James Marten: Not Just Fading Away: Civil War “Veteranizing”

As we look ahead to the upcoming Memorial Day holiday, we welcome a guest post from James Marten, author of the brand new book Sing Not War: The Lives of Union and Confederate Veterans in Gilded Age America. In this post, he discusses the earliest Memorial Days (then known as Decoration Days) and the lives of Civil War veterans. This article is crossposted from the UNC Press Civil War 150 blog.–ellen

Decoration of Soldiers’ Graves, Post 4, Grand Army of the Republic in Keene, New Hampshire (Keene Public Library)

Civil War veterans were the centerpiece of Gilded Age commemorations of Decoration Day (later called Memorial Day). They marched or rode in parades, delivered patriotic speeches, and generally soaked in the admiration of a grateful nation. Perhaps inevitably, however, in between formal celebrations, the public tended to overlook veterans. Yet for the old soldiers, every day was Memorial Day, as the graying saviors of the Union and defenders of the Confederacy refused to limit their own commemorations to one or two days per year.

In many ways, the less formal activities of Civil War veterans’ organizations foreshadowed the twentieth century activities of Veterans of Foreign Wars and American Legion posts around the United States. In towns large and small, these organizations—founded in 1899 and 1919, respectively—created local posts that hosted monthly meetings, parties and game nights, fish fries and, in rural regions, pheasant and deer suppers, and sometimes opened taverns and eateries in their post buildings. The Legion and VFW became, in those respects, social fraternities and community hangouts.

During its heyday in the 1880s and the 1890s, the Grand Army of the Republic—the primary veterans’ organization for Union soldiers—functioned in much the same way. With over 400,000 members, the GAR was organized into state and local posts. Large “encampments,” as they called their reunions, were held annually at the national and state levels, but local chapters met as often as twice a month, sometimes in rented rooms, but often in rather grand GAR halls, which included meeting rooms, libraries, and miniature museums featuring photographs, artifacts, and documents from the war. (Check out a few surviving GAR Halls in Ohio, Illinois, and Minnesota.)

In addition to periodic “campfires,” where the public was invited to hear men tell war stories and share “soldiers’ meals” of beans and hardtack served on tin plates, GAR chapters also held events to raise money for poor soldiers’ funds. A Worcester GAR post sponsored a nearly annual production of the patriotic tear-jerker “The Drummer Boy,” which was very loosely based on the story of John Clem.
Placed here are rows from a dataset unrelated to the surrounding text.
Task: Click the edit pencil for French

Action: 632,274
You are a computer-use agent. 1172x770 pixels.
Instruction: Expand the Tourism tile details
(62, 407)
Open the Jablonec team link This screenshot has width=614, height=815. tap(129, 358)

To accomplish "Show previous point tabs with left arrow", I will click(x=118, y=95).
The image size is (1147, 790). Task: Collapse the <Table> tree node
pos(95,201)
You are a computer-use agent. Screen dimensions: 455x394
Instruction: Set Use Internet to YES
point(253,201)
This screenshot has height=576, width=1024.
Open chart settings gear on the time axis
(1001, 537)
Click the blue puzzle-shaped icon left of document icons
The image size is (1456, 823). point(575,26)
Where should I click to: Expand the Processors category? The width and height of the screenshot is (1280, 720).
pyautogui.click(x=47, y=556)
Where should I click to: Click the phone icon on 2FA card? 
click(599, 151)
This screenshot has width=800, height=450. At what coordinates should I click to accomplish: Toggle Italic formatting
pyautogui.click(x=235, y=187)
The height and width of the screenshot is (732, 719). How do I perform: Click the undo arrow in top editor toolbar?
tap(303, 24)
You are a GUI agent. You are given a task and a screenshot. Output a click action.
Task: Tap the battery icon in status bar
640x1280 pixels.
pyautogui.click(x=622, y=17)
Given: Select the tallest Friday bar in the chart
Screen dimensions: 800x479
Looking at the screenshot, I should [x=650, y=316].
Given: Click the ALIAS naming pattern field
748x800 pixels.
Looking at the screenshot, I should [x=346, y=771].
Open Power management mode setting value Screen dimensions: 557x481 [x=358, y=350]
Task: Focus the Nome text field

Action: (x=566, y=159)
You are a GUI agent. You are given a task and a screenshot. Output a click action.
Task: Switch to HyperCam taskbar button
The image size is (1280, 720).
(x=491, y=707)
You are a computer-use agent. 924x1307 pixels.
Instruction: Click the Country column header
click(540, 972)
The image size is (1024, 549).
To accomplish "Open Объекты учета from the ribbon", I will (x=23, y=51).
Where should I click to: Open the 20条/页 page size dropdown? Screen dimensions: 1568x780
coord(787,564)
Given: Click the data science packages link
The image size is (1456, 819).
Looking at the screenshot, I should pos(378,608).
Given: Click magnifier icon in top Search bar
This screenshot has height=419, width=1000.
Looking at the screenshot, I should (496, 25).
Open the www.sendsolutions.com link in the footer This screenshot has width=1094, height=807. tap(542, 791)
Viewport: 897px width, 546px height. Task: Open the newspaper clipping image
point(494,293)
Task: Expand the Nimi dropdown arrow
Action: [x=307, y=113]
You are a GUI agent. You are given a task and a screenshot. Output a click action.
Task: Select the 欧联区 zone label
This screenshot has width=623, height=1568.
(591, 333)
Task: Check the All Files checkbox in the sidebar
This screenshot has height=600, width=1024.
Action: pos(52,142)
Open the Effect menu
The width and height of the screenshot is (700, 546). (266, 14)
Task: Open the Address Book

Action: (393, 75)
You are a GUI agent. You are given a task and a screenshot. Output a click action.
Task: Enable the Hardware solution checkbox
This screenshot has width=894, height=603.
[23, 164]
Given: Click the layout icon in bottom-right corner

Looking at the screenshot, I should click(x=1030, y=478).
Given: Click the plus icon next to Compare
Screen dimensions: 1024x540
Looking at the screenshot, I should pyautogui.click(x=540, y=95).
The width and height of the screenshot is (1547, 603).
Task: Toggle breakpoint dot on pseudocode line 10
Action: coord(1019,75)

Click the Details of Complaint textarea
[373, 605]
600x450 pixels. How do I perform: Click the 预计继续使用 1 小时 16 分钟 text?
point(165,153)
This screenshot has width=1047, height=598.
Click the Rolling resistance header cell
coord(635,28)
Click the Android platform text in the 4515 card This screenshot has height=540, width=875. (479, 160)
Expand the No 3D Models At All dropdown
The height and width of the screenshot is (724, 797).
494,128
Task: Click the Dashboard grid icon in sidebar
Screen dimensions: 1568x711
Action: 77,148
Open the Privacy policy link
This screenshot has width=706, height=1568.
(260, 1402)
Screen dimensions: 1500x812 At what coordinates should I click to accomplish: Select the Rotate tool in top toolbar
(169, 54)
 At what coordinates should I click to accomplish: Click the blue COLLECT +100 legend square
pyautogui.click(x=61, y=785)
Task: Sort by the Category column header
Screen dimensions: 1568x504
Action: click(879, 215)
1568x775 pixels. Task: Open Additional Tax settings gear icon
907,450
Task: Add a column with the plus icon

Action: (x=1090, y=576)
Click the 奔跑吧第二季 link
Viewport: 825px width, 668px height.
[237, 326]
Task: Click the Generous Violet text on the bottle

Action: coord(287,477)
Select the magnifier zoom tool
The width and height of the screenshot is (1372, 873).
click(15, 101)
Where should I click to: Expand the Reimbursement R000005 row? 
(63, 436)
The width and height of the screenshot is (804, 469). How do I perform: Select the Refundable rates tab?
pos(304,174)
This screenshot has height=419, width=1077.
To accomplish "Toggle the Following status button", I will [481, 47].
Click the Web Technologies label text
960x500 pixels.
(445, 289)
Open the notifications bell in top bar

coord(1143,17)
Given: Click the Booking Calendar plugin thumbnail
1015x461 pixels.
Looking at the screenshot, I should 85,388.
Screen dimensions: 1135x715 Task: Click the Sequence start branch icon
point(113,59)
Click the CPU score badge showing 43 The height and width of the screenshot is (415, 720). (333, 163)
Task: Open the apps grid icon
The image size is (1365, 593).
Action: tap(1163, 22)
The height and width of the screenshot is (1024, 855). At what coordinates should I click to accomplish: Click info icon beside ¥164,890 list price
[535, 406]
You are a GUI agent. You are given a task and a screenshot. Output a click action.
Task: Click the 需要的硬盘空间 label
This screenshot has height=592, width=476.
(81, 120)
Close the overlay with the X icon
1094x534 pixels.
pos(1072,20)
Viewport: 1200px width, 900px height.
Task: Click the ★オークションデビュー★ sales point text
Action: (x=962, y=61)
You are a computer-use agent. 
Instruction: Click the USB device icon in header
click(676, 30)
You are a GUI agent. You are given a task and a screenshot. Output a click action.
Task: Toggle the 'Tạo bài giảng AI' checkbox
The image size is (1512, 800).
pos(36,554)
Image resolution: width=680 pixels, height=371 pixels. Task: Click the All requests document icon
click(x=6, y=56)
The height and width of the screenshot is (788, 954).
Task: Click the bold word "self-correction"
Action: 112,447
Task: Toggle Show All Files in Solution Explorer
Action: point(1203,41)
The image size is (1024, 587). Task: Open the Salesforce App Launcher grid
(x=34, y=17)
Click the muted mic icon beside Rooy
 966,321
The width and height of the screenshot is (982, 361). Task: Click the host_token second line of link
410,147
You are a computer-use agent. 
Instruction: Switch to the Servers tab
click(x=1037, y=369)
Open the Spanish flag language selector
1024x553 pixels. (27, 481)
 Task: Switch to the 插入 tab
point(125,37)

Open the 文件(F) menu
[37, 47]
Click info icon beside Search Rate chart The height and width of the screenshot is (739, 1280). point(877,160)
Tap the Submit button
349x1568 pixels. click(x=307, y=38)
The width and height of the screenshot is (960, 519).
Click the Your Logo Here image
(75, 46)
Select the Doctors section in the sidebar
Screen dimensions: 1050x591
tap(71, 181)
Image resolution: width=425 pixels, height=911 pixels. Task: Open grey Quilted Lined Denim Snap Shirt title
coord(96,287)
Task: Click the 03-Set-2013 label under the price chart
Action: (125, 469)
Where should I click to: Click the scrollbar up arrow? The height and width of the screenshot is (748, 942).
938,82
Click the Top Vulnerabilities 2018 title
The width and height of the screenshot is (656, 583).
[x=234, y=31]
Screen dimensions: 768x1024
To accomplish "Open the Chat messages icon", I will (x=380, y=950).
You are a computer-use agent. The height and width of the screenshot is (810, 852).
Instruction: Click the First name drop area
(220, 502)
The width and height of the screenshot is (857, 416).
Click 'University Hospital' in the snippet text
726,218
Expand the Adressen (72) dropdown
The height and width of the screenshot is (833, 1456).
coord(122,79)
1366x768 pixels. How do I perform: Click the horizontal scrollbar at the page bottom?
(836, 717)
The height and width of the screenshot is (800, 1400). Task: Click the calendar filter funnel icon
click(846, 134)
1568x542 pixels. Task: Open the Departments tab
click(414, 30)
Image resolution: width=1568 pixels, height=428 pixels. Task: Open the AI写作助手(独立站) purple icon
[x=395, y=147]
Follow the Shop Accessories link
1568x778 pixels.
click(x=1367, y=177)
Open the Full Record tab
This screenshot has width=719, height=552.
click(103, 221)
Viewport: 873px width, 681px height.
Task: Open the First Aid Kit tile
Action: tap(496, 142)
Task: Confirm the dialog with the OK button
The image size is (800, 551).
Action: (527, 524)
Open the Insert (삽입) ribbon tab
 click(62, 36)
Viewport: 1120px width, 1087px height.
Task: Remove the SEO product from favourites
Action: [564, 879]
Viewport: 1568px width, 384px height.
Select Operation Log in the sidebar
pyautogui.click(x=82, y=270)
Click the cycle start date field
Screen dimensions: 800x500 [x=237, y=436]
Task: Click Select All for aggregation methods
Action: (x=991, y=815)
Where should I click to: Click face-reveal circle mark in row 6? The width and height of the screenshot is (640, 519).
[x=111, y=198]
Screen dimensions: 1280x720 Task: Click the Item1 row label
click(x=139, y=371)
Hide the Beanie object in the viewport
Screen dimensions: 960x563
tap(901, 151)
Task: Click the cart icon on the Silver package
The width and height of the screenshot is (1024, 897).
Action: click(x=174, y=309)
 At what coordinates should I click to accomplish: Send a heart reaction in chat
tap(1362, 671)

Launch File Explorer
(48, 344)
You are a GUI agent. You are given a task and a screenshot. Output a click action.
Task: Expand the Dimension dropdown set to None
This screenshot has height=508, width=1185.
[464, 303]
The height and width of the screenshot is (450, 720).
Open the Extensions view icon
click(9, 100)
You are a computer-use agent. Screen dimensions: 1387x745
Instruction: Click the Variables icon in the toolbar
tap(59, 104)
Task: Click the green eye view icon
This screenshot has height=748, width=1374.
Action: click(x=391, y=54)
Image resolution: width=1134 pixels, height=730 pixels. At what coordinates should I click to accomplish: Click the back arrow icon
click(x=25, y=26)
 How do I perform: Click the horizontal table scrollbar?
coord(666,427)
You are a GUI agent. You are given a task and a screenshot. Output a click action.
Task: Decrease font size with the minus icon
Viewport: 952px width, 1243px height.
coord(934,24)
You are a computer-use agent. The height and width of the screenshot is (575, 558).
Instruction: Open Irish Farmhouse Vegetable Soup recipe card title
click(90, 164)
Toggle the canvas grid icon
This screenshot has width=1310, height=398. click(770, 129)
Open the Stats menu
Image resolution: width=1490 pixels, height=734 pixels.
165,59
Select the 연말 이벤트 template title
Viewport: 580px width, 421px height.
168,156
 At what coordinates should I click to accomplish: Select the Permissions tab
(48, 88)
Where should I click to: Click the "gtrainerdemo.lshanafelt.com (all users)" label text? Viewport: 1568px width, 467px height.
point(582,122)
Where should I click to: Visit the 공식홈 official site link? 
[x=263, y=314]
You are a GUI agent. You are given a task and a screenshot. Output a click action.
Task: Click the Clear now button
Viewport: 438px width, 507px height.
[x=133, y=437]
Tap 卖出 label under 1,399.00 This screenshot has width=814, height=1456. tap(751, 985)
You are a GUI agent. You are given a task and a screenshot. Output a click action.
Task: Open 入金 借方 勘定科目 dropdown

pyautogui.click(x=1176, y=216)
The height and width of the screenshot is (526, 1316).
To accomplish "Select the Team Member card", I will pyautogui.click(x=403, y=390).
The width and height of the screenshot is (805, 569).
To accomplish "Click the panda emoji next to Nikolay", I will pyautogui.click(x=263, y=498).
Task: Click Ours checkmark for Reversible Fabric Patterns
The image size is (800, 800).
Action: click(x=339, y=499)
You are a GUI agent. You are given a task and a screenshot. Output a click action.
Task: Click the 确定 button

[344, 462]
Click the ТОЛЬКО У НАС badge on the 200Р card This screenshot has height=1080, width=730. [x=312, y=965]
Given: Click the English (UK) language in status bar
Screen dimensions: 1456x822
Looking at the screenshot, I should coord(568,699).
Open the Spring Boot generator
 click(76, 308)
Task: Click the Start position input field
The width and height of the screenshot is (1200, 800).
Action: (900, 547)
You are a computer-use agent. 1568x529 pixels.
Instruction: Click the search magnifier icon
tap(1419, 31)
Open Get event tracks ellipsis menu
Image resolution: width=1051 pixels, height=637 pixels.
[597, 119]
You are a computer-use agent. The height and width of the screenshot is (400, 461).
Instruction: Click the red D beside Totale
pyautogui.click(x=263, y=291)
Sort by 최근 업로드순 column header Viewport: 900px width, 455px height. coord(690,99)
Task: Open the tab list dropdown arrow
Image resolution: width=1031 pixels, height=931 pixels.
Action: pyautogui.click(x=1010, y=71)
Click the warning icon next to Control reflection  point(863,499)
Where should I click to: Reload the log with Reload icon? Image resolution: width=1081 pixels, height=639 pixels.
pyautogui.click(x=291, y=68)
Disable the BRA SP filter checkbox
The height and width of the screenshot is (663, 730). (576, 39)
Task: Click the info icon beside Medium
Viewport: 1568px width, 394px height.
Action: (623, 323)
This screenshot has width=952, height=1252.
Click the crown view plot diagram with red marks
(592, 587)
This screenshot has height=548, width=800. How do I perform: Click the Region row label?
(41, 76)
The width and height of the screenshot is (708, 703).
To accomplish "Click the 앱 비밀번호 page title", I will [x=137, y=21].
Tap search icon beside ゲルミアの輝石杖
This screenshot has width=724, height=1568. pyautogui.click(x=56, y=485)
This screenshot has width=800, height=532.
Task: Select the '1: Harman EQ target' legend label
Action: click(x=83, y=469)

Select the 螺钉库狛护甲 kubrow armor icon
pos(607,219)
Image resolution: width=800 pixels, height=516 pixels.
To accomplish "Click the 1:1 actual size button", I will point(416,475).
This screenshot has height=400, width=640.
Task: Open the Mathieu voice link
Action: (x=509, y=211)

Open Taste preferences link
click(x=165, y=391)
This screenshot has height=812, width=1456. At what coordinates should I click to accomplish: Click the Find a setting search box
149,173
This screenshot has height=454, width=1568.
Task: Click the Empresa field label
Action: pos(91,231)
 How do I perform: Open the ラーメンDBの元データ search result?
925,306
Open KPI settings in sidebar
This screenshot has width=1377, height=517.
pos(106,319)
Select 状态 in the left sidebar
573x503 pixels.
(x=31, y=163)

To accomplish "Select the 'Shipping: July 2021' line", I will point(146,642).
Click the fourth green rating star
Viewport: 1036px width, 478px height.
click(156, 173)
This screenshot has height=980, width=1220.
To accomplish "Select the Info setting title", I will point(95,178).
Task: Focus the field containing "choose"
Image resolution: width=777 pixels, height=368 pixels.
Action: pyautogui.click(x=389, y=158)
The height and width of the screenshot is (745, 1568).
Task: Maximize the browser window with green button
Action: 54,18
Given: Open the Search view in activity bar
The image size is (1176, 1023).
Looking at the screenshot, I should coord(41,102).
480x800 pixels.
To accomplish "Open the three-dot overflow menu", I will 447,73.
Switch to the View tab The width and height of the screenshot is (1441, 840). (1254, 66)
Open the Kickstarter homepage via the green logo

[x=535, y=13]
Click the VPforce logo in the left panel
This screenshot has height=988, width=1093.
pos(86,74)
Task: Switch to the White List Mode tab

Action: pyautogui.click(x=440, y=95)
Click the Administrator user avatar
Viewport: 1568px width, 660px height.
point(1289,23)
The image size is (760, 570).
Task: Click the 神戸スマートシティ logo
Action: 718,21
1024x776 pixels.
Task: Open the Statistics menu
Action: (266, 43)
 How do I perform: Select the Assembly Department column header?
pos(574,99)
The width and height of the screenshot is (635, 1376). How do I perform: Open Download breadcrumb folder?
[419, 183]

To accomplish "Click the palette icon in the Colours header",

Confederate veterans organized their commemorative lives in much the same way, with local and state organizations and reunions beginning in the 1870s, and national encampments held annually after the 1889 formation of United Confederate Veterans.

Over and above their institutional activities, some veterans spent much of their time “veteranizing,” in the words of the writer Sherwood Anderson, whose own father, Irwin, had served unremarkably in the Union army. Irwin was an enthusiastic member of the GAR who participated in every parade he could find, but he also entertained crowds large and small with his tales of the war. Sometimes he would simply take over a conversation in a crowded living room; at others he and a comrade would render off-key versions of patriotic and soldiers’ songs before a paying audience. He wasn’t much of a singer, he barely made ends meet as a sign painter, and his son resented the father’s absences and seeming obsession with the war. Yet in his reminiscences the younger Anderson acknowledges having come to an understanding about his father’s desperation: “He would never be a hero again,” he wrote. “All the rest of his life” would never measure up to those few exciting years of his youth.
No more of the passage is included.